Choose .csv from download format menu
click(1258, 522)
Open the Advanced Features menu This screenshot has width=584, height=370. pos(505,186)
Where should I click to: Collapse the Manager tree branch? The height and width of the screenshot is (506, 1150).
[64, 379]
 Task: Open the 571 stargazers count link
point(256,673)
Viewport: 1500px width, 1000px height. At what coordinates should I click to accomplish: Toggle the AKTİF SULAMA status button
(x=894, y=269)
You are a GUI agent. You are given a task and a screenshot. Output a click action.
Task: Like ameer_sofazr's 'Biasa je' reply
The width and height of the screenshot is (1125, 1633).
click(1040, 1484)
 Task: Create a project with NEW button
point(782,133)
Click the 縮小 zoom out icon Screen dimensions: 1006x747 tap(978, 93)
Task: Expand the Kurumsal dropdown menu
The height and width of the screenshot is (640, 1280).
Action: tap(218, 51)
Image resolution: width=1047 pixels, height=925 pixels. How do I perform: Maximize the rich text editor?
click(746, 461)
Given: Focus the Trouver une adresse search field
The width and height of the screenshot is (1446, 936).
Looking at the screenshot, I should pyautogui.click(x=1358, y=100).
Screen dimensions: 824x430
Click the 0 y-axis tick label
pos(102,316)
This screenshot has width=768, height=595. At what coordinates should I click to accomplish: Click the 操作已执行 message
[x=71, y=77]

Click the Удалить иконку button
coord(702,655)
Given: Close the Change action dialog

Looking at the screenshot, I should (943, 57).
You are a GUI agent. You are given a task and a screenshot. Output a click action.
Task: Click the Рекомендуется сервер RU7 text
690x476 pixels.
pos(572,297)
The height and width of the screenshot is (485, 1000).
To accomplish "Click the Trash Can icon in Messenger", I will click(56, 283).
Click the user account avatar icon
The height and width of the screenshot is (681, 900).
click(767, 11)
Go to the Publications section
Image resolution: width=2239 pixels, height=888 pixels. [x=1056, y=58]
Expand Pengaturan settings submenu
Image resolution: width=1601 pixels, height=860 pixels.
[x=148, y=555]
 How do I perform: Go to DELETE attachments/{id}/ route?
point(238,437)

-=-=-=-=-

WHAT THE EXERCISE ASKS:
Output every entry again, exactly as given.

WRITTEN ANSWER:
Choose .csv from download format menu
click(1258, 522)
Open the Advanced Features menu This screenshot has width=584, height=370. pos(505,186)
Where should I click to: Collapse the Manager tree branch? The height and width of the screenshot is (506, 1150).
[64, 379]
 Task: Open the 571 stargazers count link
point(256,673)
Viewport: 1500px width, 1000px height. At what coordinates should I click to accomplish: Toggle the AKTİF SULAMA status button
(x=894, y=269)
You are a GUI agent. You are given a task and a screenshot. Output a click action.
Task: Like ameer_sofazr's 'Biasa je' reply
The width and height of the screenshot is (1125, 1633).
click(1040, 1484)
 Task: Create a project with NEW button
point(782,133)
Click the 縮小 zoom out icon Screen dimensions: 1006x747 tap(978, 93)
Task: Expand the Kurumsal dropdown menu
The height and width of the screenshot is (640, 1280).
Action: tap(218, 51)
Image resolution: width=1047 pixels, height=925 pixels. How do I perform: Maximize the rich text editor?
click(746, 461)
Given: Focus the Trouver une adresse search field
The width and height of the screenshot is (1446, 936).
Looking at the screenshot, I should pyautogui.click(x=1358, y=100).
Screen dimensions: 824x430
Click the 0 y-axis tick label
pos(102,316)
This screenshot has width=768, height=595. At what coordinates should I click to accomplish: Click the 操作已执行 message
[x=71, y=77]

Click the Удалить иконку button
coord(702,655)
Given: Close the Change action dialog

Looking at the screenshot, I should (943, 57).
You are a GUI agent. You are given a task and a screenshot. Output a click action.
Task: Click the Рекомендуется сервер RU7 text
690x476 pixels.
pos(572,297)
The height and width of the screenshot is (485, 1000).
To accomplish "Click the Trash Can icon in Messenger", I will click(56, 283).
Click the user account avatar icon
The height and width of the screenshot is (681, 900).
click(767, 11)
Go to the Publications section
Image resolution: width=2239 pixels, height=888 pixels. [x=1056, y=58]
Expand Pengaturan settings submenu
Image resolution: width=1601 pixels, height=860 pixels.
[x=148, y=555]
 How do I perform: Go to DELETE attachments/{id}/ route?
point(238,437)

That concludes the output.